• [Exercise objective]: Reproduce, word for word, the part of the entries that opens with the line containing "Image resolution: width=995" and closes with the line containing "Image resolution: width=1280", both of those lines included. Leave the pictures out of your answer.

• [Extracted data]:

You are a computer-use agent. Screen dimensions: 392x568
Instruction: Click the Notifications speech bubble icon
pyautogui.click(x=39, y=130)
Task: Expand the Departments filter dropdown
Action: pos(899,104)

==

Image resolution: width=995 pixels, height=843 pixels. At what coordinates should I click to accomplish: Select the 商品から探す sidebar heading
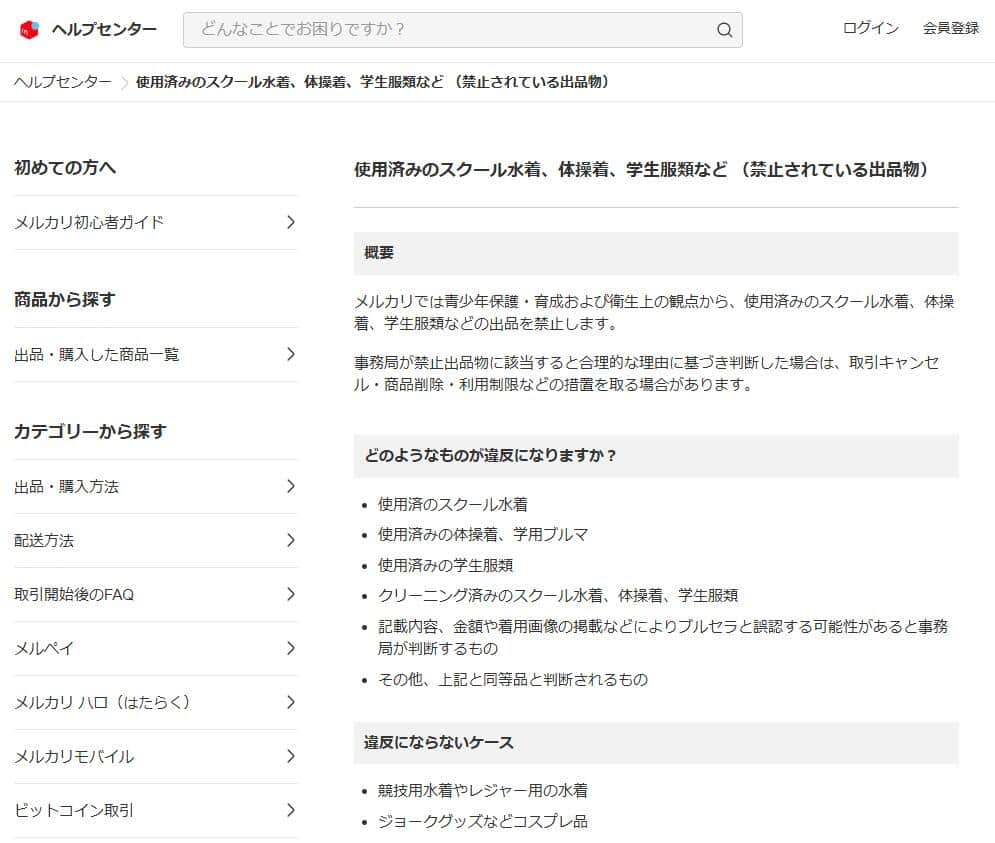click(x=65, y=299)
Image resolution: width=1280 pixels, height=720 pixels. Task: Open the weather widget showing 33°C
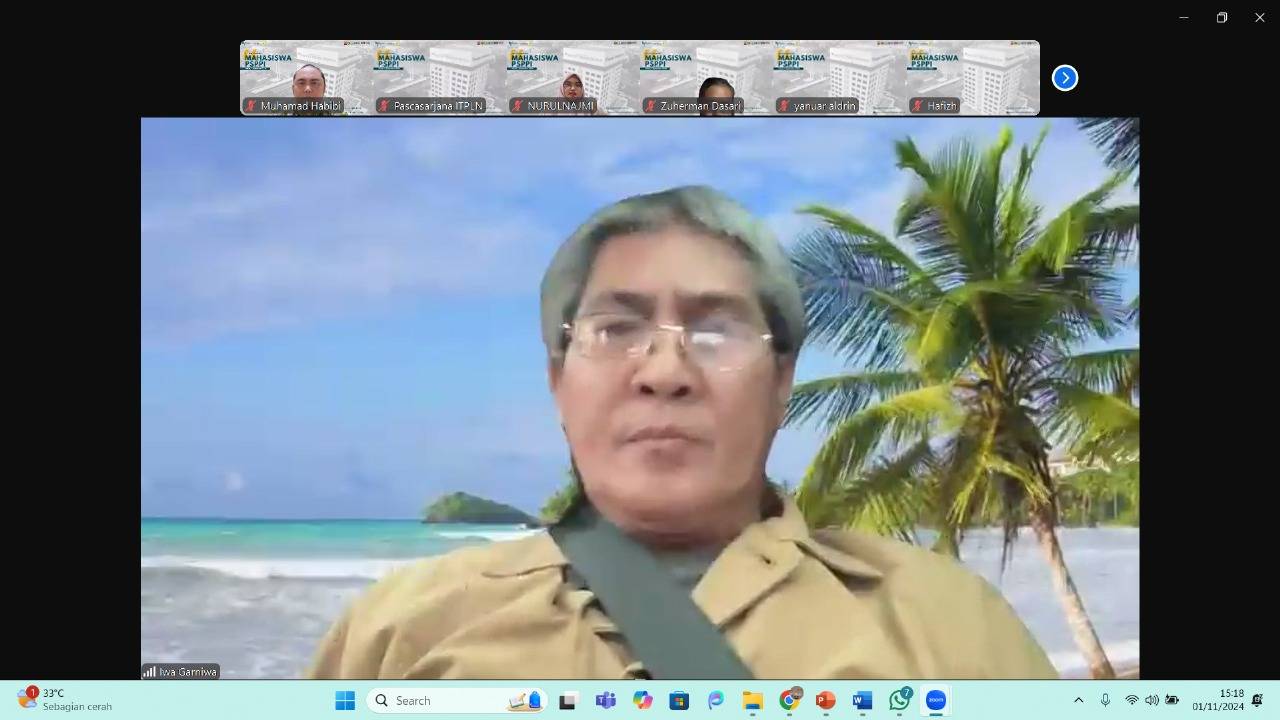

==

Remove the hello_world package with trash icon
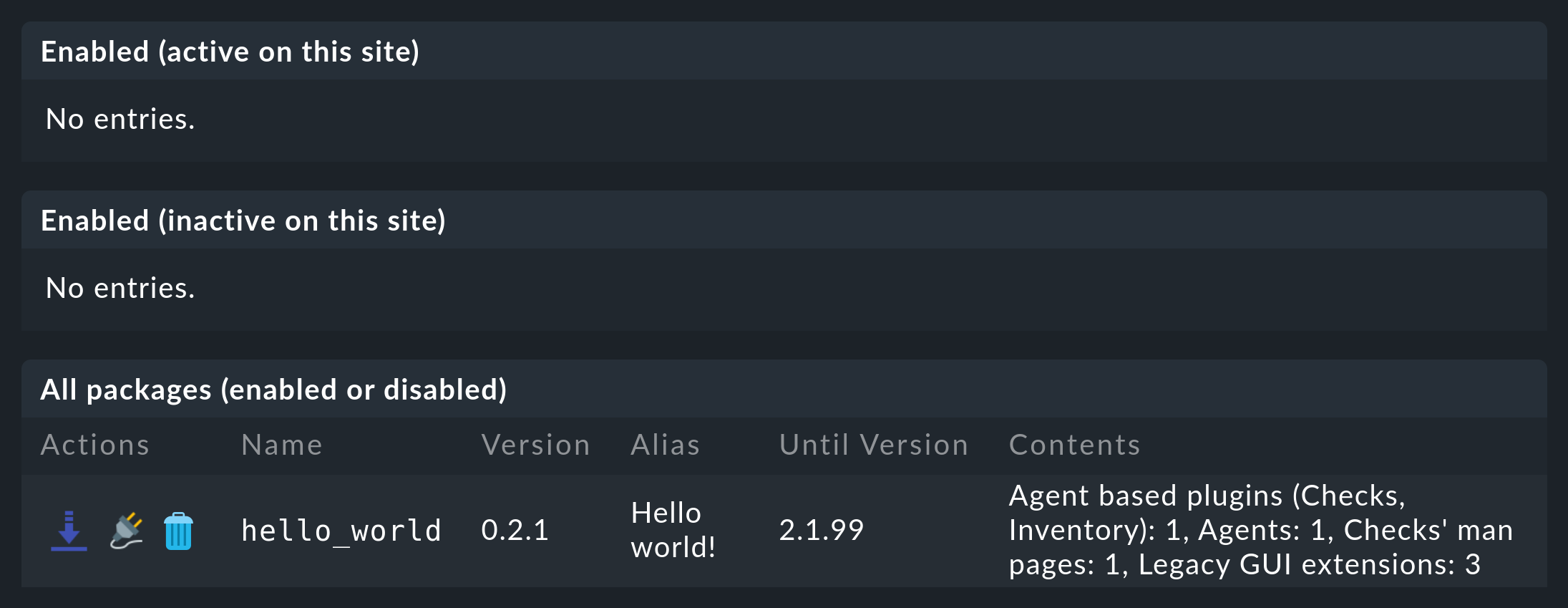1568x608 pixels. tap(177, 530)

• [Exercise response]:
Image resolution: width=995 pixels, height=843 pixels. At what coordinates should I click to accomplish: Select the 商品から探す sidebar heading
click(x=65, y=299)
Image resolution: width=1280 pixels, height=720 pixels. Task: Open the weather widget showing 33°C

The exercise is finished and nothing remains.